Chi fa da sé fa per tre!
di Laura Gatto
06 Luglio 2021

L’efpeglenatide ed i risultati del trial AMPLITUDE-O

L’efpeglenatide riduce il rischio di eventi cardiaci avversi (MACE) nella popolazione di diabetici con storia di malattia cardiovascolare o renale, è questo il principale risultato dello studio AMPLITUDE-O pubblicato sull’ultimo numero del New England Journal of Medicine [1].

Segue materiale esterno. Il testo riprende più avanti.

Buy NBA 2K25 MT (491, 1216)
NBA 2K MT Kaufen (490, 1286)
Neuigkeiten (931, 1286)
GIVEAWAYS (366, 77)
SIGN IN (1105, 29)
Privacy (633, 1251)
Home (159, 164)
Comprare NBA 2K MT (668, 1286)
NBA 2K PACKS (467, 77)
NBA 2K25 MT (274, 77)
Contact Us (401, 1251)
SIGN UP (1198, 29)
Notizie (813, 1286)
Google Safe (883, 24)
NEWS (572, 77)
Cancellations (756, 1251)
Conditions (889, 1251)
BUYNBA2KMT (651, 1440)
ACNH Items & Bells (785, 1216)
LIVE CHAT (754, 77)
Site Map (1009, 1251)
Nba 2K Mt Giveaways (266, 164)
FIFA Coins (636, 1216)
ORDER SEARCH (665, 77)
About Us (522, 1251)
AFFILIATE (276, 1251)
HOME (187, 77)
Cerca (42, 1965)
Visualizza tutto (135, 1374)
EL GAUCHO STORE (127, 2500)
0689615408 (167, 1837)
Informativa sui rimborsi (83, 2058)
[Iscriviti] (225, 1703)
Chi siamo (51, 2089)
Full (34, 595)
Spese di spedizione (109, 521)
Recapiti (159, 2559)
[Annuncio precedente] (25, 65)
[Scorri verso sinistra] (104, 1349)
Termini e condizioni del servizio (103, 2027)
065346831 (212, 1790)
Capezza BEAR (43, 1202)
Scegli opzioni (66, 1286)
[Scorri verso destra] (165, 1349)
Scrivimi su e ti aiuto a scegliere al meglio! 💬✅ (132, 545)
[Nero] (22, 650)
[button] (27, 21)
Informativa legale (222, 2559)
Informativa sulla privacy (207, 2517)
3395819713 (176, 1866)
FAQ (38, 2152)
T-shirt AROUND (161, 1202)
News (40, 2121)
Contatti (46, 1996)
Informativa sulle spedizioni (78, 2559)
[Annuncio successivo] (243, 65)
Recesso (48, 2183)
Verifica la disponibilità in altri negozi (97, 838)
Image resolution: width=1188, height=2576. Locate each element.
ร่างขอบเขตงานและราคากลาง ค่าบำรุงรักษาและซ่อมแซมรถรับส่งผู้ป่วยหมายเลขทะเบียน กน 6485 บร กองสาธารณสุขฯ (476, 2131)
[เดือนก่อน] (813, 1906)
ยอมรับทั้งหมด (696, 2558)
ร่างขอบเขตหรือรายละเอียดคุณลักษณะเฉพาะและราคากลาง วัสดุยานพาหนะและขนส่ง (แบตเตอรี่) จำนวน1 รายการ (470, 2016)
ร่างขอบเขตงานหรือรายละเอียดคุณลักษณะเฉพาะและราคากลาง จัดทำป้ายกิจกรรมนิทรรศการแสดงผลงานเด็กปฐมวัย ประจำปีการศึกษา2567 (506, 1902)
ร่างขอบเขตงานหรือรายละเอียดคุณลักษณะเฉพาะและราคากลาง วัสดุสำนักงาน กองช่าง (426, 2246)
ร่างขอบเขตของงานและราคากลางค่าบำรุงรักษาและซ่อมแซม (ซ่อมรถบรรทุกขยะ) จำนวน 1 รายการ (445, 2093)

L’efpeglenatide è un agonista recettoriale GLP-1 (Glucagon-like Peptide 1), costituito da una molecola modificata di exendina-4 coniugata con un frammento Fc di un’immunoglobulina umana G4. In questo modo, si ottiene una molecola di dimensioni maggiori, caratterizzata da una emivita più lunga che la rende ideale per la somministrazione settimanale o mensile. Precedenti studi clinici ne hanno provato l’efficacia nell’ottimizzare i livelli di glucosio ematici, senza però indurre ipoglicemia [2-3], al contrario ipotesi sulla possibilità di migliorare l’outcome cardiovascolare erano state avanzata ma ancora non confermate.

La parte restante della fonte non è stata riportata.